#### Requirement
Repeat exactly, and only, the lines below starting at the line that contains "Viewport: 1346px width, 766px height." and ending at the line that contains "Given: Click the vertical", inclusive of both.

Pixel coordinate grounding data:
—————
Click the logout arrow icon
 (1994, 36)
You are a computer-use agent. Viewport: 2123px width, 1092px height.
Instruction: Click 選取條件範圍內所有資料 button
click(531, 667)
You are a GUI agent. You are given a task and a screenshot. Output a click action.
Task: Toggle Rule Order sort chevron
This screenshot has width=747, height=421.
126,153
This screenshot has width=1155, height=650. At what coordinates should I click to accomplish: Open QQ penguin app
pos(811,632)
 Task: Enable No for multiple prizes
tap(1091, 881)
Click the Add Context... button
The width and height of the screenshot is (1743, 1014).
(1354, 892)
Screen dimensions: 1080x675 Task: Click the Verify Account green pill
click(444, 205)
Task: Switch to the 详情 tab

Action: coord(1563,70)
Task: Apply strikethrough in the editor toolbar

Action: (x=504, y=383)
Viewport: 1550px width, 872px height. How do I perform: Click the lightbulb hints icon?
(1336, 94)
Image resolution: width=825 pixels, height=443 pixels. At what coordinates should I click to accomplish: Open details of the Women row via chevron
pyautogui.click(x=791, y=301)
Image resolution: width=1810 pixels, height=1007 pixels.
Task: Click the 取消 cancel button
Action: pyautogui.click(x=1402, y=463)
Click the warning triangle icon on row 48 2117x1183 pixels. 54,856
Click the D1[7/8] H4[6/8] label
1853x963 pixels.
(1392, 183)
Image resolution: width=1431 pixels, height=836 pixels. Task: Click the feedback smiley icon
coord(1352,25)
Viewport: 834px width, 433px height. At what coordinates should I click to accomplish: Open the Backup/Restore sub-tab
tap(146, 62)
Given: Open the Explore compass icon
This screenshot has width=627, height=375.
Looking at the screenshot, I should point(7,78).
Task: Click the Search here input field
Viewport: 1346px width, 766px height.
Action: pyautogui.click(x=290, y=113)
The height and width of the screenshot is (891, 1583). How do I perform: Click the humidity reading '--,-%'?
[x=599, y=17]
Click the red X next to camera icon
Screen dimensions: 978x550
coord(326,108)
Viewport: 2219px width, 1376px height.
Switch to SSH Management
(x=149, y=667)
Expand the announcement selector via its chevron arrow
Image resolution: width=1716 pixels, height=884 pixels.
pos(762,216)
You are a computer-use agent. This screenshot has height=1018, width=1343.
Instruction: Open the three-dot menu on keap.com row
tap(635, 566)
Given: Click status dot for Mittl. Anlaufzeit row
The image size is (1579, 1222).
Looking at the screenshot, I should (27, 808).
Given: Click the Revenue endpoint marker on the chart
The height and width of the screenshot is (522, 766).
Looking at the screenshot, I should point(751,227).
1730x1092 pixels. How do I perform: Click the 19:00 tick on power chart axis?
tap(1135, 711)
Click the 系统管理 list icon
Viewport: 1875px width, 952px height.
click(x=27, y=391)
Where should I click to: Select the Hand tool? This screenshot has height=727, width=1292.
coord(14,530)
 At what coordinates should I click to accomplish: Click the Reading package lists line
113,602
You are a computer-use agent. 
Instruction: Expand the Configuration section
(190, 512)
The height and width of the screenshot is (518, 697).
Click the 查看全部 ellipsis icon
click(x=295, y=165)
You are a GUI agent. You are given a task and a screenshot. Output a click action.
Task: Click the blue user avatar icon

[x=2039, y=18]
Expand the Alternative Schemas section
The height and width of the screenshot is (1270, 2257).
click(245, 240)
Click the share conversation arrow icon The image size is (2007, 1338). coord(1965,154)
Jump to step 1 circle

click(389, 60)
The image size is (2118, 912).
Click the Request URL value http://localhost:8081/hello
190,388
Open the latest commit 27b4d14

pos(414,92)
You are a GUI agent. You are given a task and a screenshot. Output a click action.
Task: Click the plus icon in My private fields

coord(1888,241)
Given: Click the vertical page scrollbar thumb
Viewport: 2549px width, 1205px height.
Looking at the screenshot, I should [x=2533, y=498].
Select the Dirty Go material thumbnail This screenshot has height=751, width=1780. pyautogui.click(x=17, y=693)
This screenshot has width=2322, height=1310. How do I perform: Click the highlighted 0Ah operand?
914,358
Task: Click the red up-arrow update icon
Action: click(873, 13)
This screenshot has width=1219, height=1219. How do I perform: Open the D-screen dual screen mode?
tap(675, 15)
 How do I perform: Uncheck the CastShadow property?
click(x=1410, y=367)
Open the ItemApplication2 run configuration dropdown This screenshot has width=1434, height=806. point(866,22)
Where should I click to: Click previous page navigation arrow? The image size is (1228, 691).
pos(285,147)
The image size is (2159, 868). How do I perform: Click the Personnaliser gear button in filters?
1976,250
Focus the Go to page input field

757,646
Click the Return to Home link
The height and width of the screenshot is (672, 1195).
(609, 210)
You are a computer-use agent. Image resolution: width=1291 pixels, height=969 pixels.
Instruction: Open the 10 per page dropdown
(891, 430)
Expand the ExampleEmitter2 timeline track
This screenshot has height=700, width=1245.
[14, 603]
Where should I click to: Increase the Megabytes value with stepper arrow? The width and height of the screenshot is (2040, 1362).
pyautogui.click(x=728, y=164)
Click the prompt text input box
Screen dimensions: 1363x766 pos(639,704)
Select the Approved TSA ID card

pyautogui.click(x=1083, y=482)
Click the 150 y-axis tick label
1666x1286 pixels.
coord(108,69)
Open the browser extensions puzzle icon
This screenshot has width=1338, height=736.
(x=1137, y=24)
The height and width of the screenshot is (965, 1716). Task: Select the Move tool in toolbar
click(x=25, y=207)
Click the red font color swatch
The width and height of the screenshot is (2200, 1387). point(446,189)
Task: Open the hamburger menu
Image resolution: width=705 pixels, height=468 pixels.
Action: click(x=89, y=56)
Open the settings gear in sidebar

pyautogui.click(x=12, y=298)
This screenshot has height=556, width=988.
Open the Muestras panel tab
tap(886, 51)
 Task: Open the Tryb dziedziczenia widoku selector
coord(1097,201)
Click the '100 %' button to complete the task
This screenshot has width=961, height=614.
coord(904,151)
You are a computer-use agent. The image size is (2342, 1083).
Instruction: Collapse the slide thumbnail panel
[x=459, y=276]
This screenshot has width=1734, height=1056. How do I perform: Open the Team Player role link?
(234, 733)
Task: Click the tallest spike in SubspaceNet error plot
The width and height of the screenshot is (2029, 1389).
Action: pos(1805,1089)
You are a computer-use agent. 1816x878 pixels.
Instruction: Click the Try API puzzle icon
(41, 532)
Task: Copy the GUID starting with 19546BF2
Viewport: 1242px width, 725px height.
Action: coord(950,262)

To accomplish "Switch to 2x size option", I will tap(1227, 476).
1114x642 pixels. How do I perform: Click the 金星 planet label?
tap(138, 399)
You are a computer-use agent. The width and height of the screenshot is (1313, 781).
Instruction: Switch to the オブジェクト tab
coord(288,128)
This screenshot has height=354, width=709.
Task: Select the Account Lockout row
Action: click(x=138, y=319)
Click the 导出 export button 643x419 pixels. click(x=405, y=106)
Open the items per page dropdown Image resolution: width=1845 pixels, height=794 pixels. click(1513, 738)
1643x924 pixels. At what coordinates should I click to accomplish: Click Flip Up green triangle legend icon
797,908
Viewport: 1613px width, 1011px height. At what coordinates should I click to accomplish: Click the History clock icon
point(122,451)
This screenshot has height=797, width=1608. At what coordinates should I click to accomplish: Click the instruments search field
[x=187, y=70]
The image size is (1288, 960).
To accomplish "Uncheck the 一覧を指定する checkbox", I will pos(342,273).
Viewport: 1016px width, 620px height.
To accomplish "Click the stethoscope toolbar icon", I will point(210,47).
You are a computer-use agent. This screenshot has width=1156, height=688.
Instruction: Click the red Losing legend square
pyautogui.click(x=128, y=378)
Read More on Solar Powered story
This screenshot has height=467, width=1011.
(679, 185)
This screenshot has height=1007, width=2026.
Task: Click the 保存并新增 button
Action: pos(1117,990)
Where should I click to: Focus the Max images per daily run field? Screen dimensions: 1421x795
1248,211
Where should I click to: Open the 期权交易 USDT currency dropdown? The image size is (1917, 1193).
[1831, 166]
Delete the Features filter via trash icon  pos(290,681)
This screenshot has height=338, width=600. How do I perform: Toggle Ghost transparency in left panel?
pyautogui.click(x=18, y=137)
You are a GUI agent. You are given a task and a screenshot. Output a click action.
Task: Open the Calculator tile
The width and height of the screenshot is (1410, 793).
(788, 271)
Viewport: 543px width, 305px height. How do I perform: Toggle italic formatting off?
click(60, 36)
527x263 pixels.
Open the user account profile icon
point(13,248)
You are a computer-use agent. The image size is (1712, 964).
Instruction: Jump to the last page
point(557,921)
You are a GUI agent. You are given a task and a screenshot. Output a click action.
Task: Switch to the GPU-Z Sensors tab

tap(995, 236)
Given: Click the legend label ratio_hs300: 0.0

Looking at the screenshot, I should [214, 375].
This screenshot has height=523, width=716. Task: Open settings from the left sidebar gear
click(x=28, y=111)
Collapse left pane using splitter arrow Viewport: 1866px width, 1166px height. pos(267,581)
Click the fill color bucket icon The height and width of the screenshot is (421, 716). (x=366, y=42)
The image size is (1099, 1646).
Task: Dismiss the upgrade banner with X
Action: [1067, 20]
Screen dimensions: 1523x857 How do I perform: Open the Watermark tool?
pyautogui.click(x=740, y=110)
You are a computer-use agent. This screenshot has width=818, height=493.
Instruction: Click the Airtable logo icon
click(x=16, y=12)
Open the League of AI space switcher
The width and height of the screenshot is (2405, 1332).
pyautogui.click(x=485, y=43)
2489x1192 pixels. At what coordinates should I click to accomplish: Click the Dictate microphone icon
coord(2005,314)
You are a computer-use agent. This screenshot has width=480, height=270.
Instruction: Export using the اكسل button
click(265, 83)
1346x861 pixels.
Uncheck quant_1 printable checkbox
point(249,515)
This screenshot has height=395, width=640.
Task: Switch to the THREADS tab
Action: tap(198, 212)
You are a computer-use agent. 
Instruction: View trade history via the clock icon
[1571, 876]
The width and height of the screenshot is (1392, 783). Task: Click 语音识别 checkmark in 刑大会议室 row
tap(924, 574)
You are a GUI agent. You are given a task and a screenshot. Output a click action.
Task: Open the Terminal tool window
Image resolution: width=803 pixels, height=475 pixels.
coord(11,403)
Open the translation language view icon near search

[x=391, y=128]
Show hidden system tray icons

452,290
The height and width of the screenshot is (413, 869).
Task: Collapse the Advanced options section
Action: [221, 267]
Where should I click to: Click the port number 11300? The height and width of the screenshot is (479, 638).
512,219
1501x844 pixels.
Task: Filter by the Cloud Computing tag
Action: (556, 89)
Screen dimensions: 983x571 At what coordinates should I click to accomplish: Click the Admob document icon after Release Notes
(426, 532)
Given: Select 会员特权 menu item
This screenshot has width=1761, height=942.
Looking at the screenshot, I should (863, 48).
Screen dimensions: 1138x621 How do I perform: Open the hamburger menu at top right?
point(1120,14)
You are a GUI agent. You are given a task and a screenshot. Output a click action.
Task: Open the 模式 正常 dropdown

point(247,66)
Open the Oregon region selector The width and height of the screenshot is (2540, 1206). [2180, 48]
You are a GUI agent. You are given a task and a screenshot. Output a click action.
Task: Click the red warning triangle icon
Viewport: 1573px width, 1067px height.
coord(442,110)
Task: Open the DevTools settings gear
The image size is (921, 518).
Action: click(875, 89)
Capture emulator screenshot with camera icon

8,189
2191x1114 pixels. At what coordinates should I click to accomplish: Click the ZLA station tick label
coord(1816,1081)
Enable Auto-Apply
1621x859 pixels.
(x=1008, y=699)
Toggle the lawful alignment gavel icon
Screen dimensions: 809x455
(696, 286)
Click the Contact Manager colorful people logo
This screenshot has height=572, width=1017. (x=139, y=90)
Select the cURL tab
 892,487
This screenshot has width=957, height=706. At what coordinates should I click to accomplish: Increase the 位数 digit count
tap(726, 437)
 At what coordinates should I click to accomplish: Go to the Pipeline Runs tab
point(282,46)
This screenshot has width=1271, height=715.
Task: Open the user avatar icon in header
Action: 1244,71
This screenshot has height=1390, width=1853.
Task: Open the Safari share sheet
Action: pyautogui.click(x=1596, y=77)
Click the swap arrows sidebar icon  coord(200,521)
—————
#### Answer area
Viewport: 1346px width, 766px height.
Action: pyautogui.click(x=290, y=113)
The height and width of the screenshot is (891, 1583). How do I perform: Click the humidity reading '--,-%'?
[x=599, y=17]
Click the red X next to camera icon
Screen dimensions: 978x550
coord(326,108)
Viewport: 2219px width, 1376px height.
Switch to SSH Management
(x=149, y=667)
Expand the announcement selector via its chevron arrow
Image resolution: width=1716 pixels, height=884 pixels.
pos(762,216)
You are a computer-use agent. This screenshot has height=1018, width=1343.
Instruction: Open the three-dot menu on keap.com row
tap(635, 566)
Given: Click status dot for Mittl. Anlaufzeit row
The image size is (1579, 1222).
Looking at the screenshot, I should (27, 808).
Given: Click the Revenue endpoint marker on the chart
The height and width of the screenshot is (522, 766).
Looking at the screenshot, I should point(751,227).
1730x1092 pixels. How do I perform: Click the 19:00 tick on power chart axis?
tap(1135, 711)
Click the 系统管理 list icon
Viewport: 1875px width, 952px height.
click(x=27, y=391)
Where should I click to: Select the Hand tool? This screenshot has height=727, width=1292.
coord(14,530)
 At what coordinates should I click to accomplish: Click the Reading package lists line
113,602
You are a computer-use agent. 
Instruction: Expand the Configuration section
(190, 512)
The height and width of the screenshot is (518, 697).
Click the 查看全部 ellipsis icon
click(x=295, y=165)
You are a GUI agent. You are given a task and a screenshot. Output a click action.
Task: Click the blue user avatar icon

[x=2039, y=18]
Expand the Alternative Schemas section
The height and width of the screenshot is (1270, 2257).
click(245, 240)
Click the share conversation arrow icon The image size is (2007, 1338). coord(1965,154)
Jump to step 1 circle

click(389, 60)
The image size is (2118, 912).
Click the Request URL value http://localhost:8081/hello
190,388
Open the latest commit 27b4d14

pos(414,92)
You are a GUI agent. You are given a task and a screenshot. Output a click action.
Task: Click the plus icon in My private fields

coord(1888,241)
Given: Click the vertical page scrollbar thumb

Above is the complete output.